Each line from the one that holds "Select the DI 13 row label" to the end of the entries is to be given again exactly. Do not include pictures.

[Dataset entries]
# # #

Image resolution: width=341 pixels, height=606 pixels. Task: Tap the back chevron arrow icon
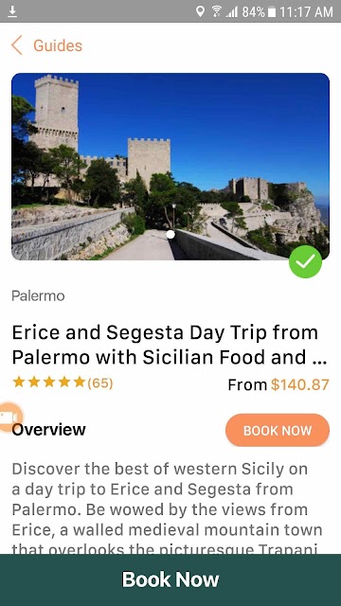point(17,45)
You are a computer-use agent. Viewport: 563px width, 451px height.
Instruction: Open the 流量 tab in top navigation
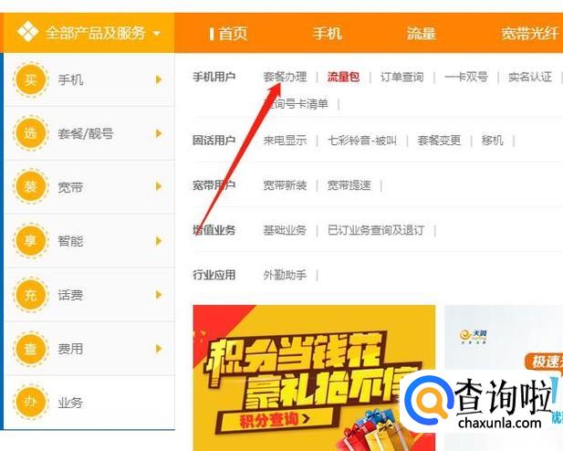421,34
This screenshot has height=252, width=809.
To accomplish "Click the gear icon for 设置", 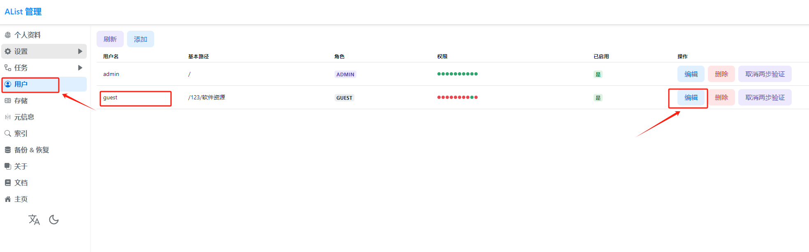I will point(8,51).
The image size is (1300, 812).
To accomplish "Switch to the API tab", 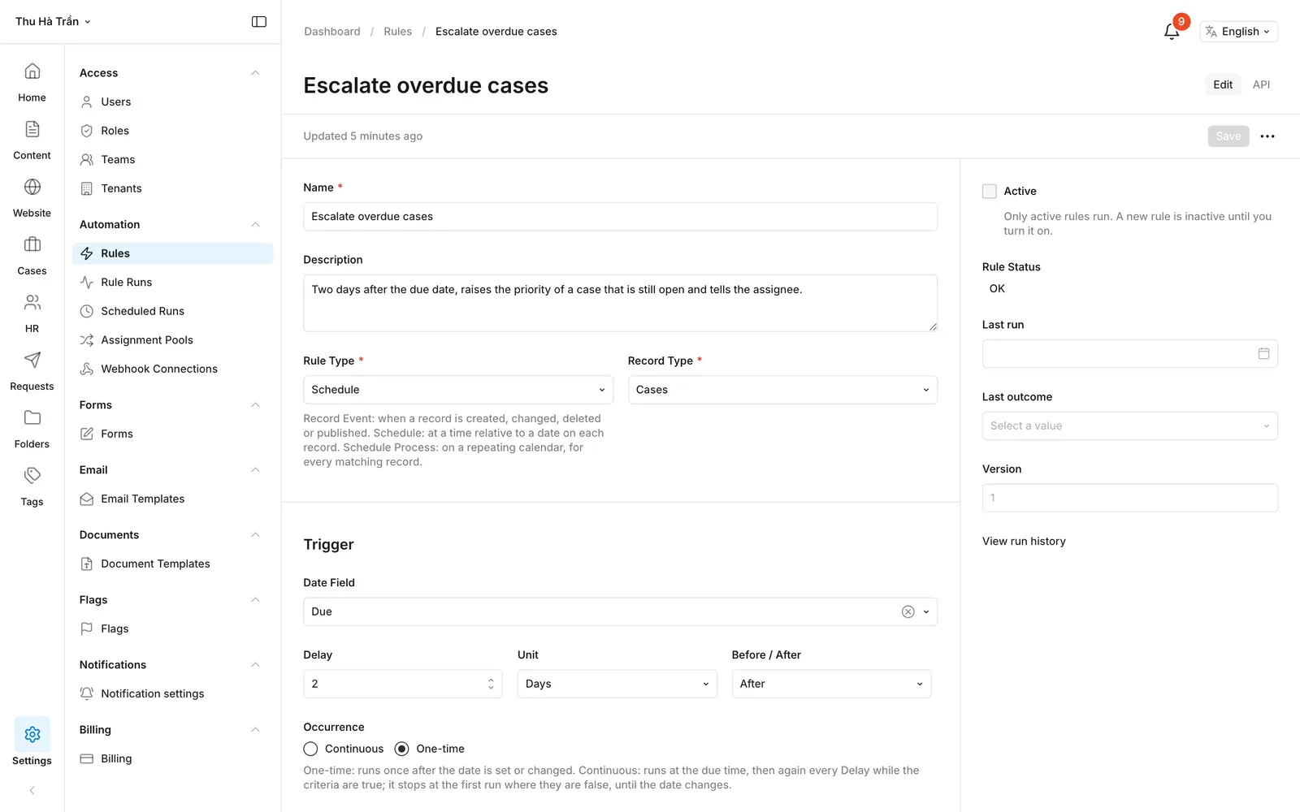I will [x=1261, y=84].
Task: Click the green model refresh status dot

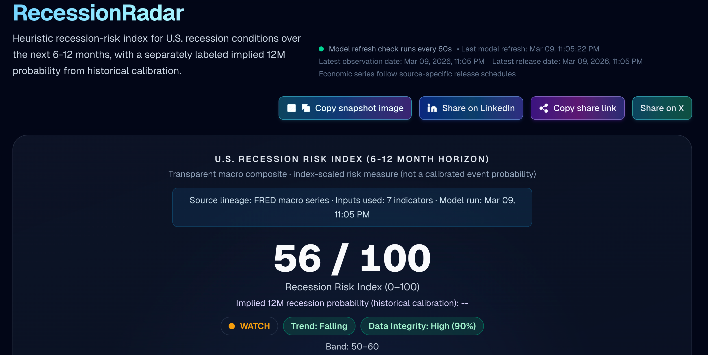Action: click(x=321, y=49)
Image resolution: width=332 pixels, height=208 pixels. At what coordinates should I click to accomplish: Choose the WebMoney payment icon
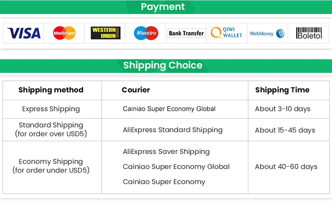tap(267, 34)
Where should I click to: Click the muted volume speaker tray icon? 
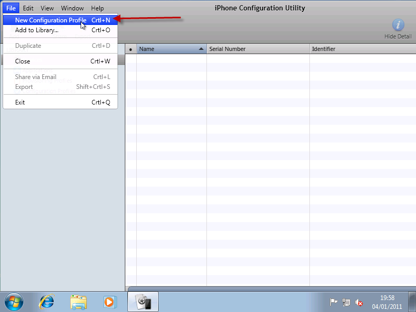(359, 302)
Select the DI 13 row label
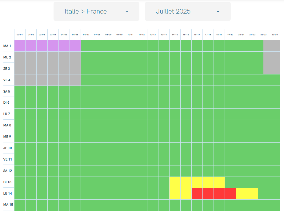This screenshot has width=284, height=211. click(7, 182)
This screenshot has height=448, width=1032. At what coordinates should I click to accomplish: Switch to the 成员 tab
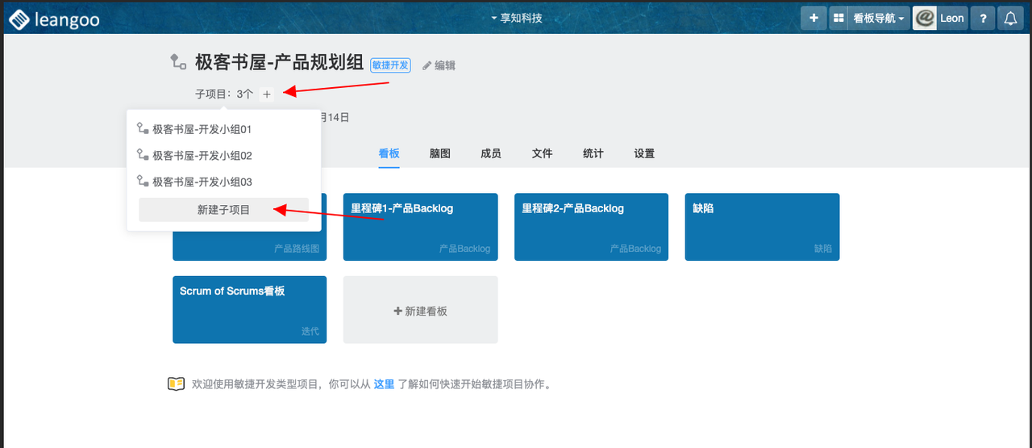pyautogui.click(x=491, y=153)
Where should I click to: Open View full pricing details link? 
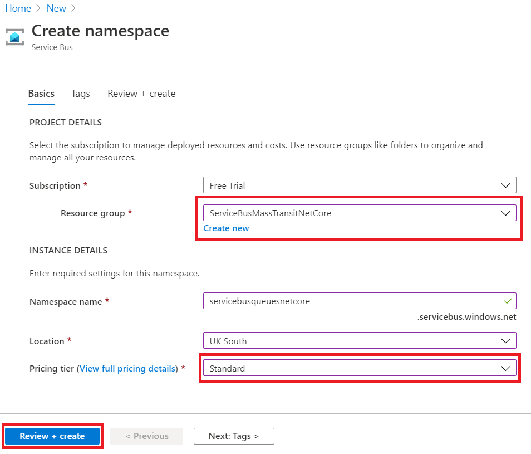click(129, 368)
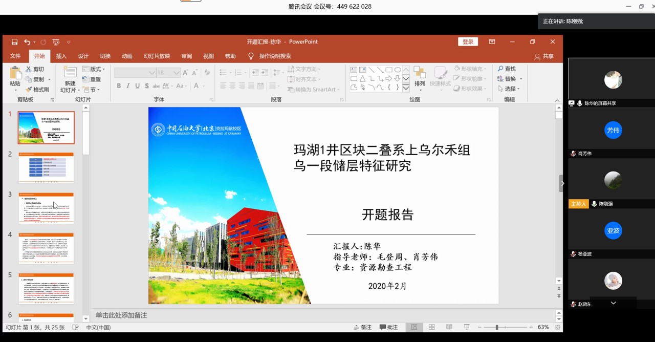Toggle the notes (备注) pane
This screenshot has height=342, width=655.
click(362, 327)
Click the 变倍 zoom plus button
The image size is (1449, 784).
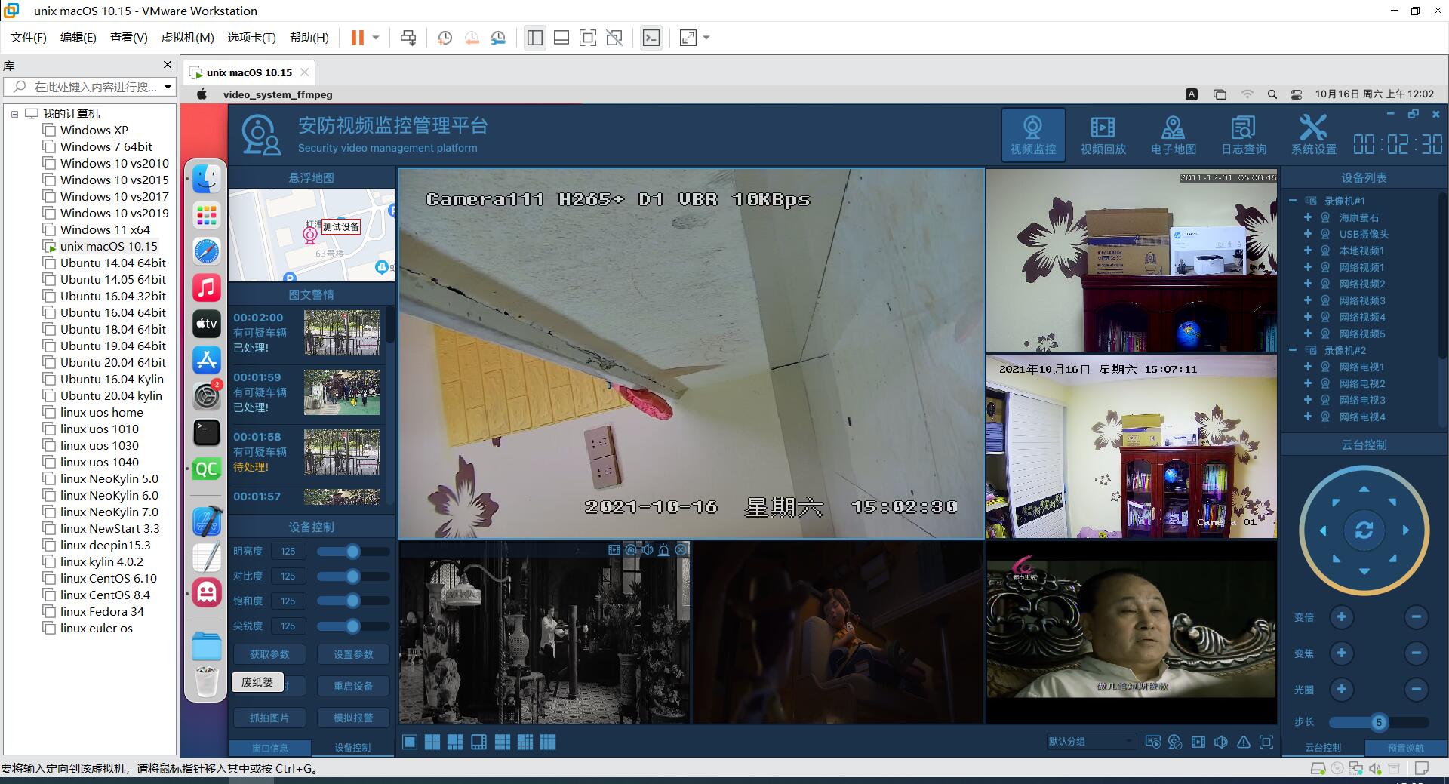[x=1341, y=617]
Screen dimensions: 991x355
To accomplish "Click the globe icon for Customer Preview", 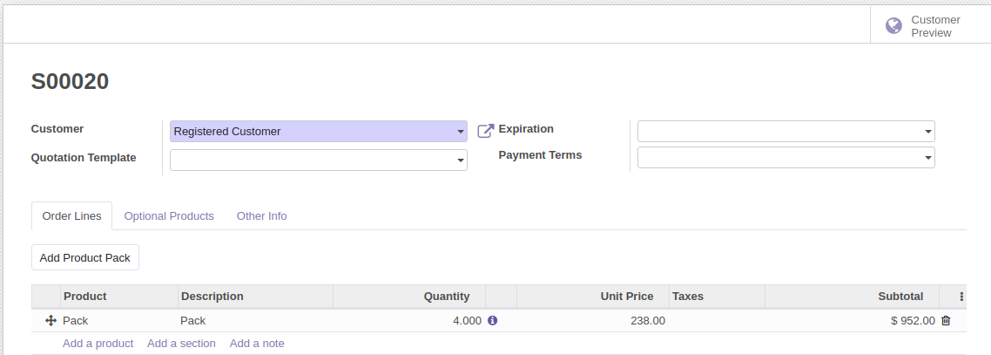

# # #

* [Result of the task]:
Select the DI 13 row label
This screenshot has width=284, height=211. click(7, 182)
This screenshot has height=448, width=1032. At what coordinates should I click to accomplish: Switch to the 成员 tab
pyautogui.click(x=491, y=153)
Where should I click to: Open View full pricing details link? 
click(129, 368)
Toggle the notes (备注) pane
This screenshot has height=342, width=655.
click(362, 327)
Click the 变倍 zoom plus button
The image size is (1449, 784).
[x=1341, y=617]
Screen dimensions: 991x355
To accomplish "Click the globe icon for Customer Preview", 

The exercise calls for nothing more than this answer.